*Work to complete*: Nothing outside the range below should be printed. Output exactly the lines from the line with "Múlaþing (40, 71)" to the line with "Fundargerðir ráða og nefnda (401, 71)", both included.

*Extracted entries*:
————————

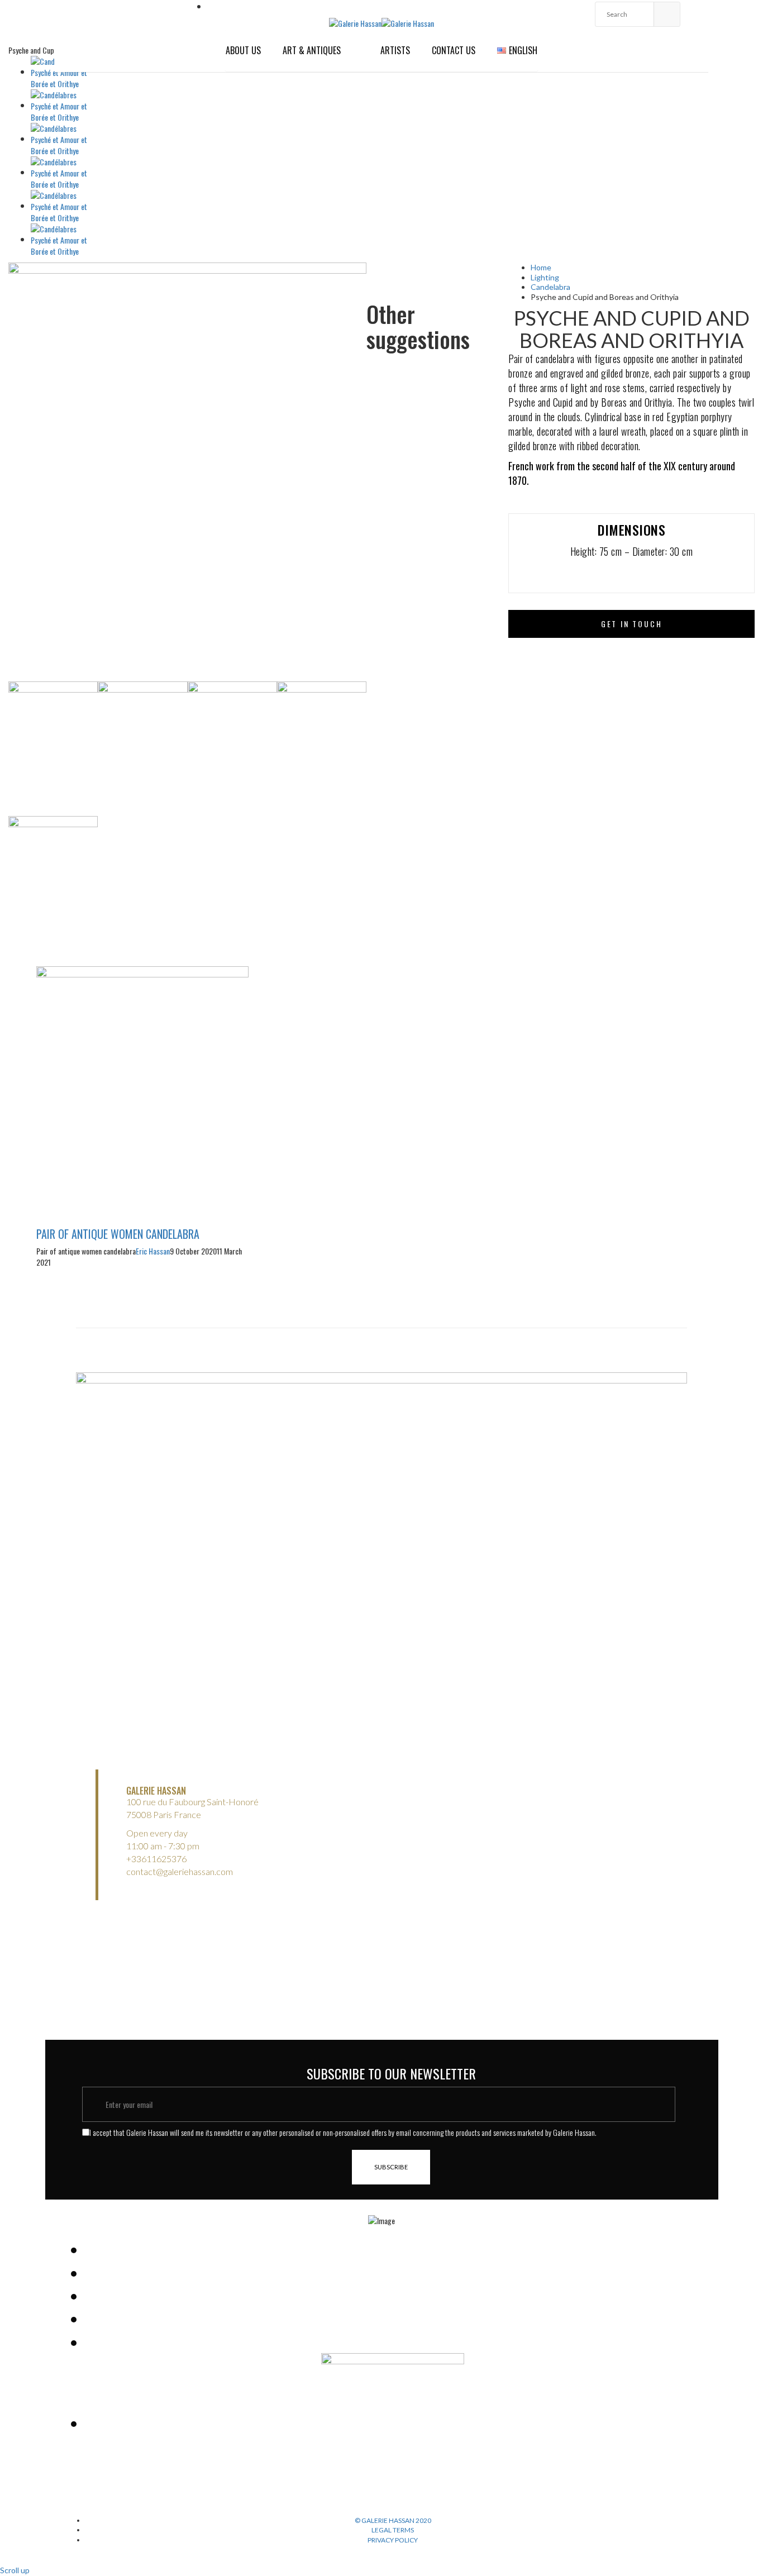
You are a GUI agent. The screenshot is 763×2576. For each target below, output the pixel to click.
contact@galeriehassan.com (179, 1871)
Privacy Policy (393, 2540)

————————

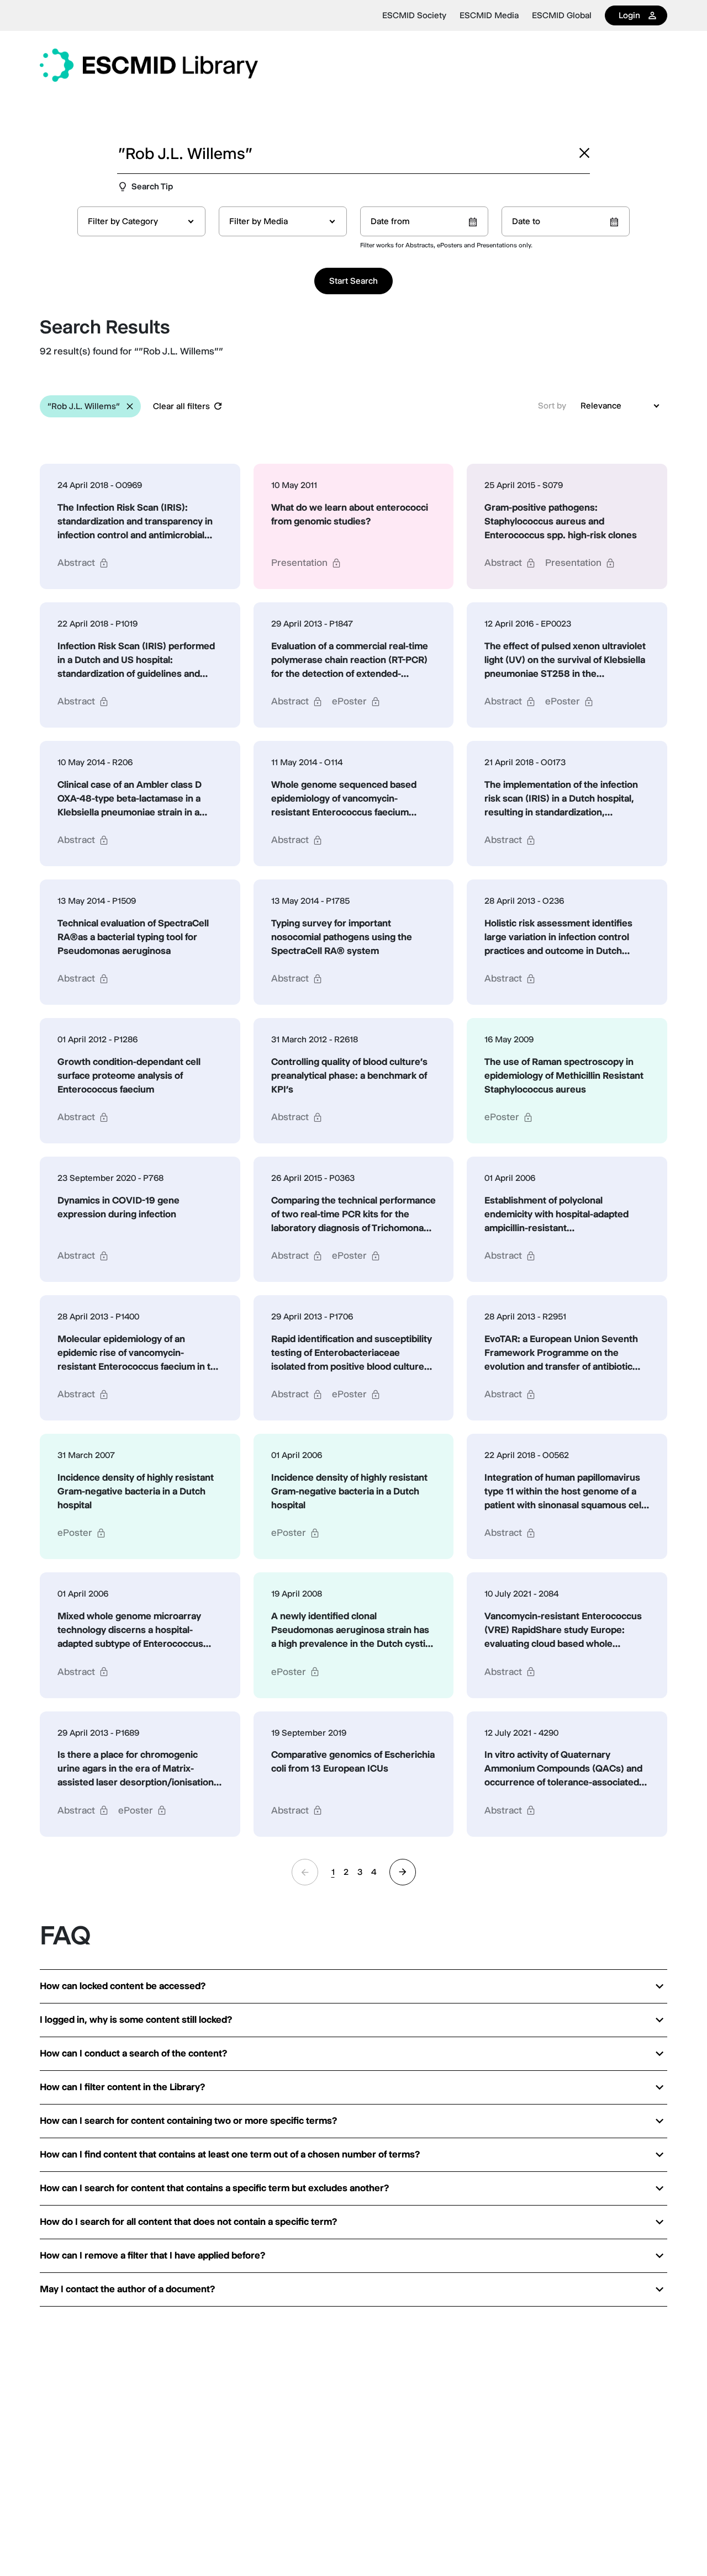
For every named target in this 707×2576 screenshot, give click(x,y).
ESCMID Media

————————

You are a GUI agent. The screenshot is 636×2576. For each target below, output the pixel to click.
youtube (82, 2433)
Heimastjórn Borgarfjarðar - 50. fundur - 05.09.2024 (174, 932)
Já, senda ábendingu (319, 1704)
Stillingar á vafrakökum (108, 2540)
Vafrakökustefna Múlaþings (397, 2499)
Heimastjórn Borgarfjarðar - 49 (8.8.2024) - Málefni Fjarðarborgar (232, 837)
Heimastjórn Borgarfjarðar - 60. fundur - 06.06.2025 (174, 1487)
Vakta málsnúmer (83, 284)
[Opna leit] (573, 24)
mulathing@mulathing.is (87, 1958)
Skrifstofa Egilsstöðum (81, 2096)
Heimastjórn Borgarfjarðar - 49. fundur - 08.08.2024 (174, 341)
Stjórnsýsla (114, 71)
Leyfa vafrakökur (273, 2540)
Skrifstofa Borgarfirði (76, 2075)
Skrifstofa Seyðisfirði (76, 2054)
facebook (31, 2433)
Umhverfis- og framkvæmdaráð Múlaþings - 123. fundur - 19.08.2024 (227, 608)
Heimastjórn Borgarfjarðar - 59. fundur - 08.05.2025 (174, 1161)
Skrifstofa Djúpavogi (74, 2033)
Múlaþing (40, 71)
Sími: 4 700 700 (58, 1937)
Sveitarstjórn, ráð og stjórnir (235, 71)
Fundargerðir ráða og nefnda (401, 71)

————————

*Task result*:
Múlaþing (40, 71)
Sími: 4 700 700 (58, 1937)
Sveitarstjórn, ráð og stjórnir (235, 71)
Fundargerðir ráða og nefnda (401, 71)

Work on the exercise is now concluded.